In my last post I said I was thinking of changing a few things about this Substack, perhaps the title, perhaps offering the option of paying for it. I heard from many of you about these possibilities, and the upshot is, I am not changing anything for now. Thank you for sending me your thoughts.
Welcome to all the new subscribers who signed up over the last couple of months. I’m pleased you are here, and hope you find something stimulating from time to time.
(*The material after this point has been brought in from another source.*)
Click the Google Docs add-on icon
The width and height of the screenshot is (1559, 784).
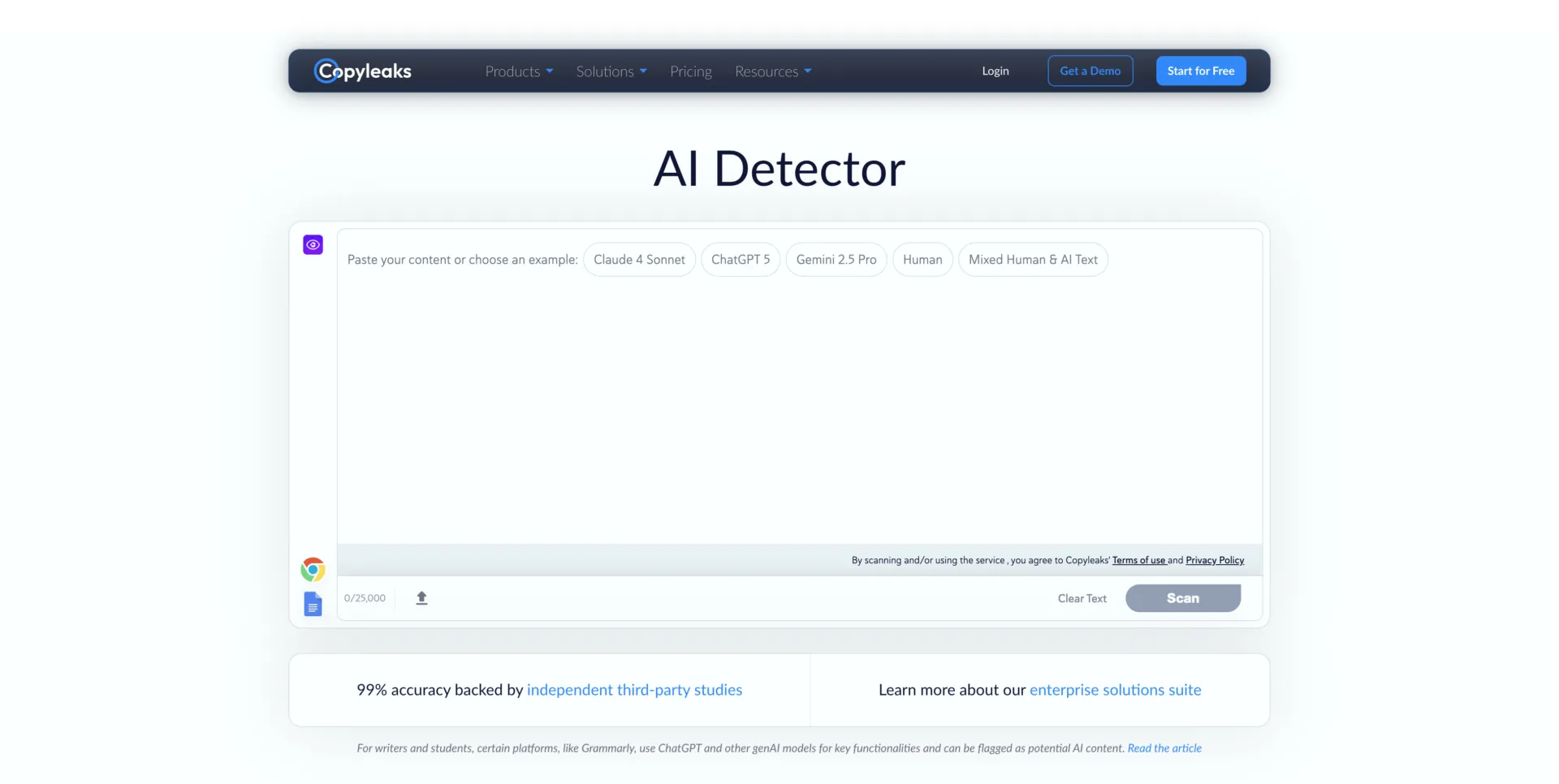pyautogui.click(x=313, y=604)
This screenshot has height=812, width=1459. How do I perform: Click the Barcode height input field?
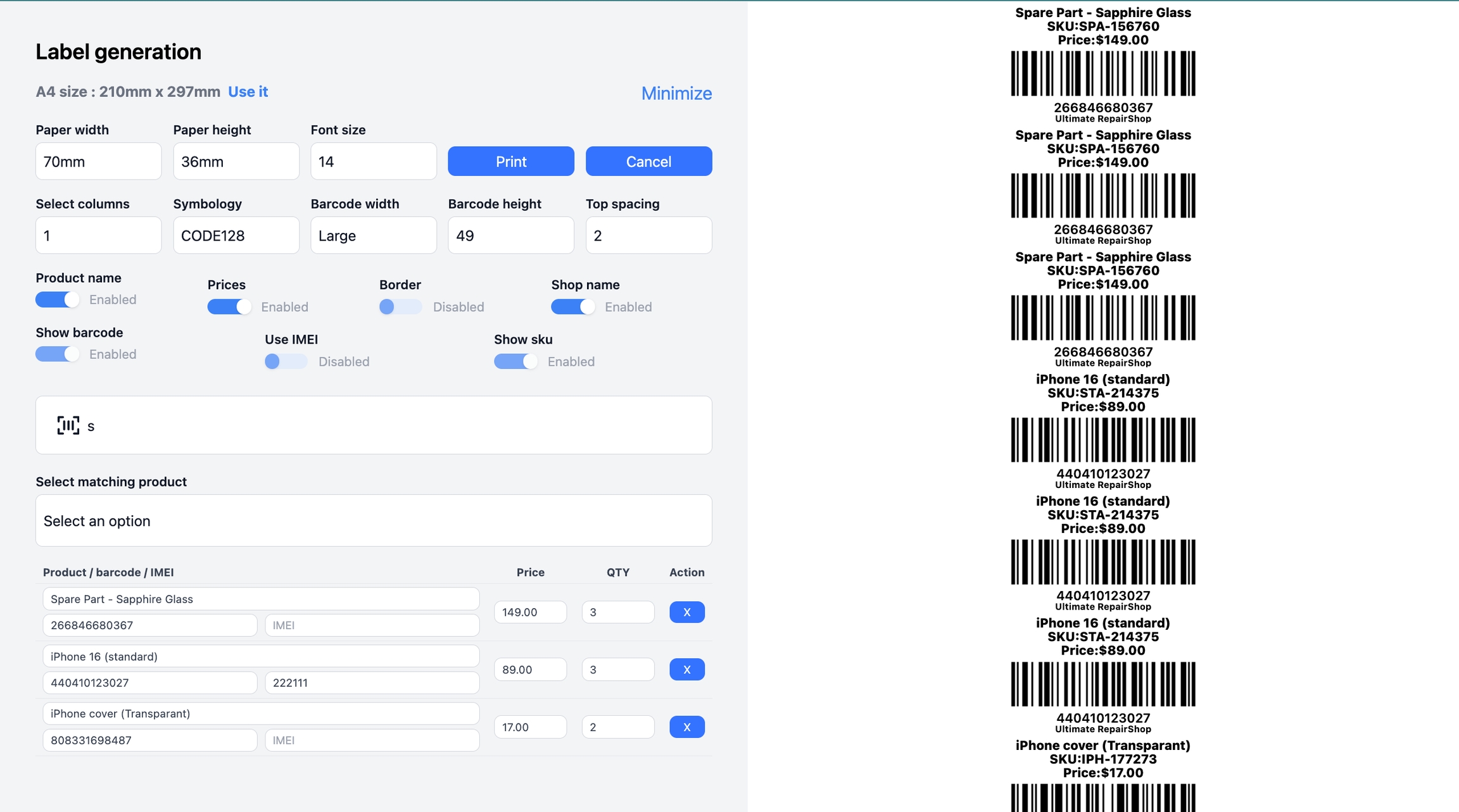tap(510, 235)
Today I want to talk about an idea I learned this summer that deeply excited me. It came out of a course I took in syllabus design. It might seem redundant for someone who has been writing syllabuses/syllabi for decades to take such a course, but I love to learn new things and love having a teacher. In this case it was Catherine Clepper, an energetic and knowledgable guide through lots of reading about current educational theory and lots of exercises to shake up entrenched ideas about class attendance, grades, use of AI, and so on. I very much felt like an old dog learning new tricks. The idea of not taking attendance reminded me of the position papers I wrote for our school “newspaper” about dismantling the dress code and other such urgent changes swirling in the ether of the late ‘60s. I ran it by my undergrads the other day to see if they preferred an attendance grade or not, and they seemed relieved to not have to worry about it. I am too. Of course I said I expected them to attend all the classes, but enforcement would come from within them, not from the Quickly Attendance app. We shall see. To be clear, this wasn’t a recommended policy, but an option to consider. I want to give it a try.
What really grabbed me was the idea of Backwards Design. By which was meant designing the syllabus from the endpoint, the realization of the course objectives, backward through all the steps and readings and assignments necessary to fulfill those objectives and scaffolding the work from that vantage point. I appreciated this idea instantly and wholeheartedly and wrote my syllabus accordingly. (The course is The Contemporary Short Story, writing intensive.) I suppose I was primed for it by having run across related ideas before. Remember the chestnut about picturing what people might say about you at your funeral and adjusting your behavior accordingly—now? That’s Backwards Design. And what about The Secret? Remember that? It is also based on backwards design; if you set your heart on a beach house (“I live in a beach house”) what are the steps that will have gotten you to that ocean view? Where are you now on that path—what’s the assignment for today that will end with that objective accomplished?
It’s different than thinking in terms of goals and what you need to do to achieve them. There is no goal; there is a new state of being, a done deal that is in the future but also present, as present actions confirm it. I began to design my summer days according to this idea, and I wrote a syllabus for myself alone with the course objective of handing in the novel I am presently writing, and writing the assignments backwards to where I am now. It is a form of visualization and a form of positive thinking (By December you will have read and studied 25 modern short stories…) and a form of obviating options. It eliminates second guessing, dithering, procrastination. It’s a done deal, and all you have to do is to do it.
Thought experiment. Rather than the universe beginning with the Big Bang and hurtling outward, what if it was created by backwards design, and we are living in the middle? What if God rested first, and then considered what He did the day before?
Have a great week.
I can't begin to tell you how much I identify with this post. I think I'm also planning to keep my Substack free for many of the reasons that Catherine Clepper (who sounds terrific, by the way) may have touched on in her course—accessibility and so forth. I also love learning innovative new teaching gems even though I've been doing this for years, as you have. This year my college asked me to help direct the Center for Advancement of Faculty Excellence in addition to teaching, and I'm pretty excited about that. Backwards Design is fascinating in its pedagogical applications, but also—as you're playing on so wonderfully in this post—in creativity and thought. As in, what can Backwards Design bring to the construction of those short stories you're teaching this semester...Anyway, I could go on and on, but I will control myself, but thanks for this post.
No grades and backward design are a beautiful tonic the "What's next?" panic of incoming assignments, if I remember correctly.